The National Battlefields Commission
Plains of Abraham
During the movements of the French troops, and while they were positioning themselves on the battlefield, several militiamen and colonial troops harassed the British on their flanks. These skirmishes caused casualties on both sides.
Meanwhile, Montcalm analyzed the situation and concluded that he should not give the enemy enough time to gain back strength, otherwise it would be impossible to dislodge the British troops. Moreover, a retreat inside city walls was not a solution, since he considered that the fortifications would not hold if there was a siege. In his mind it was clear that he must attack right then and there.
It was therefore around 10:00 a.m. that the General ordered the attack. The troops, divided into three lines, went into action: the first line was made up of regulars, the second one of militiamen recruited into the regiments, and the third was also made up of regulars. Montcalm's decision to incorporate a militia corps into each land forces regiment proved catastrophic: the line came apart very rapidly. A stone's throw from the enemy, the soldiers of the second line fired without the order to do so. The third rank then fired, followed by the first.
Faced with this confusion, the British soldiers remained impassive. Their two cannons fired grapeshot, but the soldiers did not budge. Obeying the orders of their General, they formed a line on two rows, which allowed them to cover more surface then the usual three119, and they loaded their guns with two bullets to increase the destructive power of their fire. The order to fire only came when the enemy was at a distance of approximately 40 yards (a little over 35 metres).
At the proper time, the first British salvo was heard. Unlike what is often claimed in history books, not all soldiers fired that first salvo, only those belonging to the 43rd and 47th regiments – the ones in the centre of the line120. Subsequently, the other regiments opened fire. The first line of the French Army fell, and Sénezergues, Saint-Ours and Fontbonne (French officers) were shot dead. A counterattack was sounded: Monckton was pierced by a bullet and Carleton was wounded in the head121. The British soldiers advanced a few paces to emerge from the smoke and carried a second salvo, which completed the work. Montcalm's men beat a retreat. The battle had lasted less than half an hour.
And what of Bougainville and his men on September 13? Why had they not rejoined the rest of the troops and taken the British army from behind?
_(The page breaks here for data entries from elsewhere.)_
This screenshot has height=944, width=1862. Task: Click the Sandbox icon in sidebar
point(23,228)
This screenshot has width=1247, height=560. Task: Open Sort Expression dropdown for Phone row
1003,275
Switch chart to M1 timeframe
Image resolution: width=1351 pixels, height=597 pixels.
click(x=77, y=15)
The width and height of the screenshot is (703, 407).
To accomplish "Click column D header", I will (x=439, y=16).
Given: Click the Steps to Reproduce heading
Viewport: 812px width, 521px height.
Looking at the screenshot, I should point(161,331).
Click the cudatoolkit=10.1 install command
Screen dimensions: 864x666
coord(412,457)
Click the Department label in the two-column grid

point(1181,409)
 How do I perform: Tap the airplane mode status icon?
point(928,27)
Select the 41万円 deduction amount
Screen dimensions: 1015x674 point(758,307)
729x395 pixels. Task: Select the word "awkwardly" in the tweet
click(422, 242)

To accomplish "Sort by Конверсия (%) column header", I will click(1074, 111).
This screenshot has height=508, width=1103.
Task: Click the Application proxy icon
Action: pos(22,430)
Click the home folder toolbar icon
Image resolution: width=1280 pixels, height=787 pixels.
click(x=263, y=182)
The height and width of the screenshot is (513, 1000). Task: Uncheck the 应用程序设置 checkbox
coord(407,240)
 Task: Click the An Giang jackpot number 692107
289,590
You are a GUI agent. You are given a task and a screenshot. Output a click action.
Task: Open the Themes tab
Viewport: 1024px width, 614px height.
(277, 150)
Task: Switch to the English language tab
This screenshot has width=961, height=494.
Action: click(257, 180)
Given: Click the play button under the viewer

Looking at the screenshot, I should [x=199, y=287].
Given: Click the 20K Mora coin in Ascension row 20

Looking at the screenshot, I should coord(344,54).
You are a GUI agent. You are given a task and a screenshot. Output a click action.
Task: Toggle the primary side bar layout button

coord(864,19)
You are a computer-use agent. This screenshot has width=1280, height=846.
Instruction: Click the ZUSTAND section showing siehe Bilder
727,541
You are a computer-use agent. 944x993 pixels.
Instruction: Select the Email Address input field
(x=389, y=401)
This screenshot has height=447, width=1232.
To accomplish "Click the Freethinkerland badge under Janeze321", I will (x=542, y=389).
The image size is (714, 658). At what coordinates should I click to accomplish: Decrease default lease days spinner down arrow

Very few sources reveal what happened with this detachment on September 12 and 13. Some historians suggested that Bougainville could have followed a British ship as far as Pointe-aux-Trembles upstream from Cap-Rouge. However, this pretence on the part of the British Navy is not attested by any sources122. According to a letter the Colonel himself wrote to Bourlamaque five days after the battle, he apparently had only been informed of the landing at 8:00 a.m. Be that as it may, the Samos and Anse-au-Foulon posts were under his command, and he should be held responsible for his failure to counter the landing and reach the battlefield on time123.
It was only after the battle was over that Bougainville and his men came near the battlefield. To face them, Townshend, who was now in command of the British army since Wolfe's death and Monckton's injury, had the two regiments remaining on the Plains take up their positions. Although Bougainville did not attack, his presence forced Townshend to hold his position and prevented him from chasing after the French Army, which was retreating on the other side of the St. Charles River.